People of all ages benefit from developing skills or practices to help calm themselves, because “nobody functions well when they are anxious or depressed,” Somers adds. Practices such as relaxed breathing and mindfulness are very useful to overall brain health.
While it’s normal to have changes in memory as people age, mild cognitive impairment can be more difficult to detect. Medicare covers an annual memory screening which can help develop a baseline for memory loss, says Somers.
“Comparing yourself to yourself over time, rather than to others, is a more sensitive way” of determining potential cognitive decline, especially in the very early stages when the changes may be quite subtle, Somers says. Any observations made by family members and friends could be shared with healthcare providers as well. If it would be uncomfortable or impractical to discuss specific concerns in the presence of an older adult, a letter could be sent prior to an appointment, she adds.
Several factors contribute to improving cognitive health, including novelty, variety and challenge. The goal is to develop cognitive reserve, or the capacity of the brain to be resilient in the face of damage caused by various conditions, Somers explains.
This is achieved by strengthening and forming new connections between brain cells, through continuous new learning and application. The expression “use it or lose it” may be a popular cliché, but it is one backed by research, Somers says.

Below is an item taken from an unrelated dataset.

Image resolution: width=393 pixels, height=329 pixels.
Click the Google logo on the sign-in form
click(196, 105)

“When one pathway is damaged, alternative pathways can allow the brain to compensate and successfully perform certain functions, such as remembering things or finding the right word to express oneself,” she says. “It’s like having extra money in the bank that allows you to fix a leaky roof.”
While adopting a brain fitness program is no guarantee that a person will never experience memory loss, research has shown it may help delay it, and “keep you healthier for a longer time while functioning at a higher level,” Somers explains. “The earlier you adopt a brain-healthy lifestyle, the better, but it’s never too late to improve, even in your 80s and 90s.”

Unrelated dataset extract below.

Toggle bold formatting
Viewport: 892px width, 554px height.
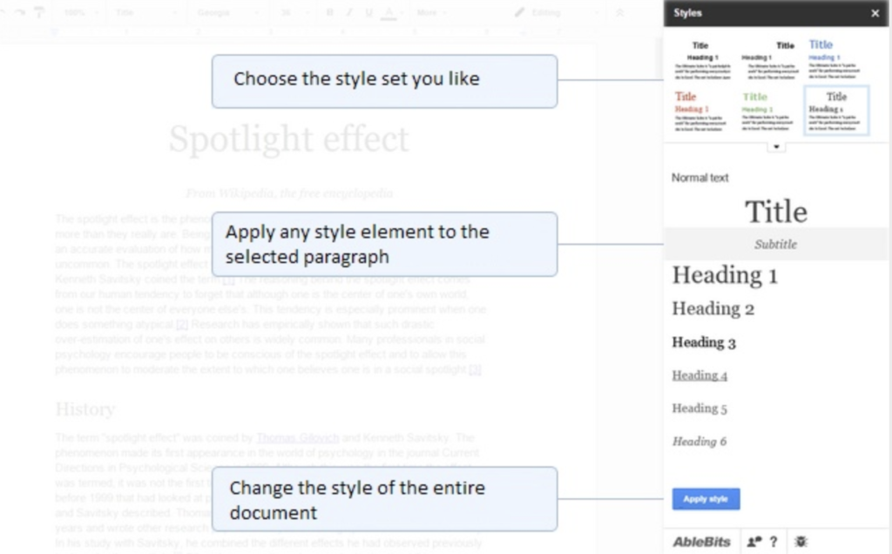point(329,12)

Adding challenges to your routine is another way to help the brain stay healthy. Improving brain health is no different than improving physical fitness, Somers explains. “If you start walking a mile, and it becomes easy for you, then you create a challenge by adding more miles, walking faster, or taking a different route with hills,” she explains.
Just as your body needs challenges to improve physical fitness, your brain needs to “sweat a bit” to stay healthy, Somers says. For example, many people do crossword puzzles to keep their brains sharp. “But if you get really good at it and find they come easy, you need to either find harder crossword puzzles or try a different type of cognitively challenging activity,” she explains.

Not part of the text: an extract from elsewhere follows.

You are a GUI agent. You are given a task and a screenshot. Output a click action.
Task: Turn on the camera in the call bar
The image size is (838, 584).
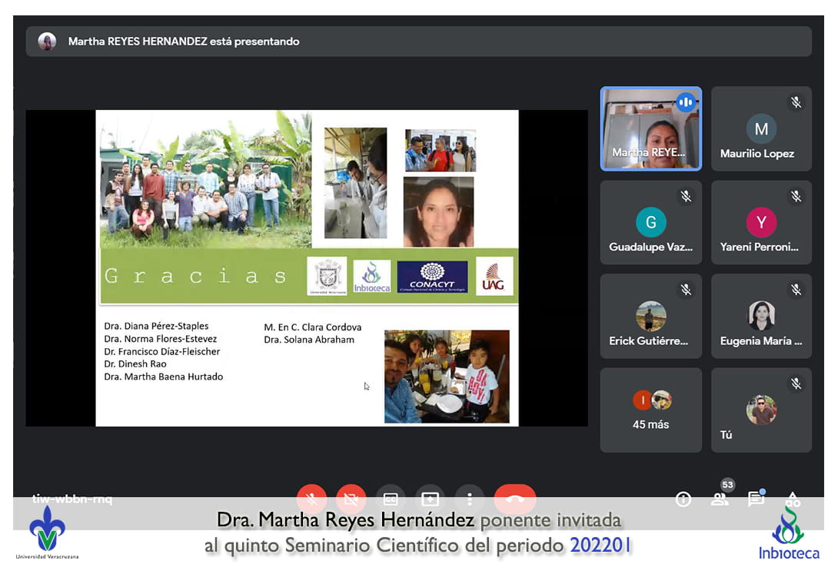point(351,499)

To maximize both physical and brain health, it’s possible to add a cognitive challenge to physical activity. Starting a dance class or learning Tai Chi involves memorizing choreographed movements while participating in physical exercise.
Somers notes there are many basic ways to incorporate cognitive challenges into a daily routine. This may be as simple as trying to memorize a grocery list before going into a store, and then putting that piece of paper (or phone) away in a pocket. Trying to recall those items on the list when walking down the aisles is a brain-boosting activity for any age, she adds.